Last night after I visited Dad, I was ready to dance a jig! It was a really good visit. I hadn't been able to get in for the morning or afternoon visit, because I had to work, but I was able to make it in at 8:30. When I got there, Mom informed me that she had spoken with a specialist from the sixth floor (as opposed to the fourth floor where we have been for almost a month now), because they're looking to move Dad up there sometime in the next few days. Woo hoo! I think this is the step I've been waiting for--to get him out of CICU and into his own room. The person Mom spoke with said that it is still going to be a looooonnnnnggggg and slow road to recovery, but the very fact that they are trying to move him out of CICU indicates that he is very much on the right road. The reason they have opted to move him to the sixth floor is that they have pulmonary specialists there, and Dad will still need to be on oxygen for a little while yet. But up on the sixth floor they will be able to begin weaning him off of the ventilator, continuing the work they've started doing in CICU. Yesterday for a little while they had him on what's known as a trache collar (or oxygen collar), which Mom described as a small bottle attached to his trache tube. They also said that if he has to be on the trache much longer, they will begin teaching him how to speak around it. So at least we'll be able to communicate a little better! They've also been having him sit in a chair for a few hours each day. When I went in on Saturday he was in the chair, and really didn't like it. I think part of the problem is the fact that he has such long legs, and they're practically doubled over in the chair. But the nurse, Carole, said that when they try to sit him more upright, which would give his legs more room, he just slumps back down. She said that all the patients do this, not just Dad, and she has never figured out why! Apparently he was less agitated in the chair yesterday than he had been in previous days, so I think he's getting acclimated to it.

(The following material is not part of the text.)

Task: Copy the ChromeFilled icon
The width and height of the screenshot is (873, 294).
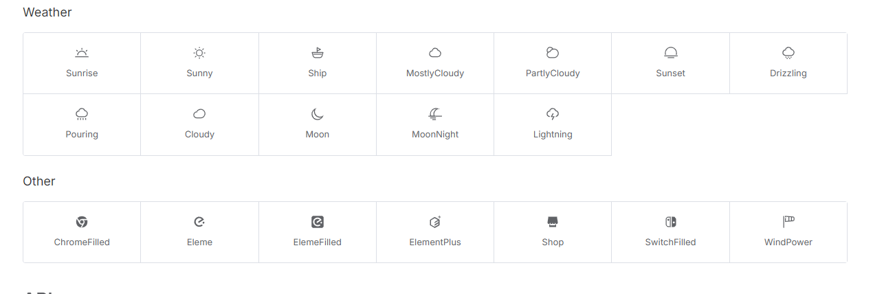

After getting all the updates from Mom, I went over to Dad's bed. He was awake (they have him no longer connected to the fentanyl drip, but have him on a patch for it) and smiled when he saw me. I went to hold his hand and he gave it a nice squeeze and stroked it with his thumb. This was the most responsive I have seen him since the first weekend, so it was absolutely wonderful! He really was very alert, and was watching everything going on around him. I mentioned that they have a tongue depressor taped to his bed, and he tried to turn his head to see it. I think he's getting VERY sick of being in bed. He kept shifting his legs around, from side to side and then bending his knees a bit. And he scratched an itch on his leg at one point (which kind of surprised me--I wonder how much he really is able to feel at this point, if an itch was bothering him--is he in any pain?). I asked him if he was uncomfortable and he nodded "yes" and looked a little exasperated. A little later I was standing there stroking his head, and it occurred to me (as it has before) that it might be driving him nuts--especially since we can only reach the top of his head without lifting it off the pillow! I asked him if it was bothering him, and he kind of got a strange look on his face, as if unsure how to answer. So I said "a little bit, maybe?" and he nodded and mouthed "a little." I think he enjoys the human contact, but at the same time he's NOT a cat, and doesn't need to be petted constantly. And unlike my cats, he can't get up an walk away when he's sick of it! I know all of these things seem like such small things, but after three weeks of him being all dopey and unresponsive, any little bit helps! The big drawback to him being more alert is that I HATE to leave him! I gave him several kisses before I left and then he motioned to Mom that he wanted a kiss from her. She commented that she's scared to kiss him for fear of getting him sick somehow, but as she leaned in to give him a kiss, I saw him mouth "I'm not!" so it's quite clear that he's feeling better. That was such a Dad thing to say, that it really cheered me up.

This was definitely the best visit I've had so far. I know it's still going to be a long time before he's back to normal, but I really finally feel like he's going to be OK. There is a light at the end of the tunnel for me now. And boy is that a good feeling!